The unease across North America was palpable on January 6th, 2021. Whether you were watching the news, listening to the radio while driving home, or getting updates on Twitter, everyone was in disbelief as angry supporters of Donald Trump stormed the United States Capitol. It seemed incredulous that a group of pro-Trump rioters could have the boldness to wreak such havoc and succeed.
But our shock on the 6th was not justified: history and literature has warned us for centuries that discrimination-based tensions always rise to the surface, and that beliefs in supremacy often result in danger to those that don’t fit the mould. We should’ve been expecting a situation like this, due to the racist nature of the attackers (people that support Trump so avidly are almost always racist.) Racial tensions have been bubbling in the United States for decades, but they reached a boiling point this past summer with a resurgence of the Black Lives Matter movement. This wasn’t our only warning. Literary stories of violent injustice have time and time again mirrored what we’re facing now. Look, for example, at Margaret Atwood’s The Handmaid’s Tale.
The Handmaid’s Tale is undoubtedly a story of injustice. It follows Offred, a woman under the patriarchal dystopian rule of Gilead, who is enslaved to be a child bearer. This story defines gender injustice rather than racial, but follows the same pattern of today’s challenges, starting with an event that parallels the attack on the Capitol.
In The Handmaid’s Tale, the emergence of The Republic of Gilead was spurred by an effective coup d’etat by the leaders of Gilead, the Sons of Jacob, during which they “shot the President and machine-gunned the Congress… the entire government, gone like that…” (Atwood 162). Sound familiar? It should. If Capitol security had not been so quick to evacuate members of the Senate, including Vice President Mike Pence and Vice President-elect Kamala Harris, maybe we would have faced a Handmaid’s Tale-esque situation of assasination. After all, many of the rioters were carrying guns and homemade explosives. But an even more prominent parallel between the Sons of Jacob and the Capitol attackers is their beliefs.
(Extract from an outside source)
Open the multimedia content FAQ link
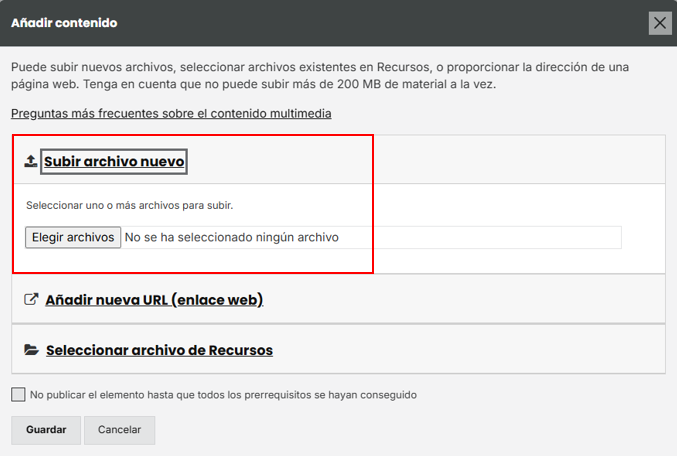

The standout belief among Trump’s most resolute supporters is their white supremacist ideology. The Capitol rioters are the same people who praised Trump’s racist immigration laws and his numerous racist statements during his presidency; denounced the Black Lives Matter movement and countered it with the mocking statement “All Lives Matter”; and continued to not care when black people were murdered by the police time and time again, but rather praised the officers who did so. I’m scared of these people; we all should be.
These rioters’ opinions are reflected in the obvious ones of the Sons of Jacob. For these men, having rank above all women is a fulfillment of their belief in male supremacy. This is exactly the belief of Trump’s army of white supremacists, just in terms of race rather than gender. Just as the Sons of Jacob are living in their own personal utopia while the women below them are in a tortuous dystopia, these white supremacists believe that the world should be made to suit their beliefs directly. Regardless of the common good, they care only for their own benefit and fulfillment of their personal ideology. The desire for white supremacy is directly achieved by having a white supremacist in high office; the loss of the rioters’ grand wizard spurred their attack. Therefore, these two instances are equal; one is a belief in male supremacy, the other in white supremacy - but they’re cut from the same cloth.
The Trump-crazed attackers of the Capitol compare to the Sons of Jacob in many ways. But this concept of supremacy, whether of skin colour or gender, is the backbone of all their similarities. When strongly believed in by a group of people, supremacy can have incredibly dangerous results for those outside of their ideal. The Sons of Jacob’s belief in male supremacy in The Handmaid’s Tale is devastating to all women, just as today’s white supremacists’ beliefs have also been devastating. White supremacy has taken lives, and the attack on the Capitol is only one example of the danger it brings. Both events, the fictional and the real, show that no matter how beneficial something is for the ideology of one group, it is always detrimental to others that don’t hold the same belief. Thus, the Capitol attack and the fictional reign of the Sons of Jacob are reason enough to be apprehensive of all supremacists, no matter what they stand for.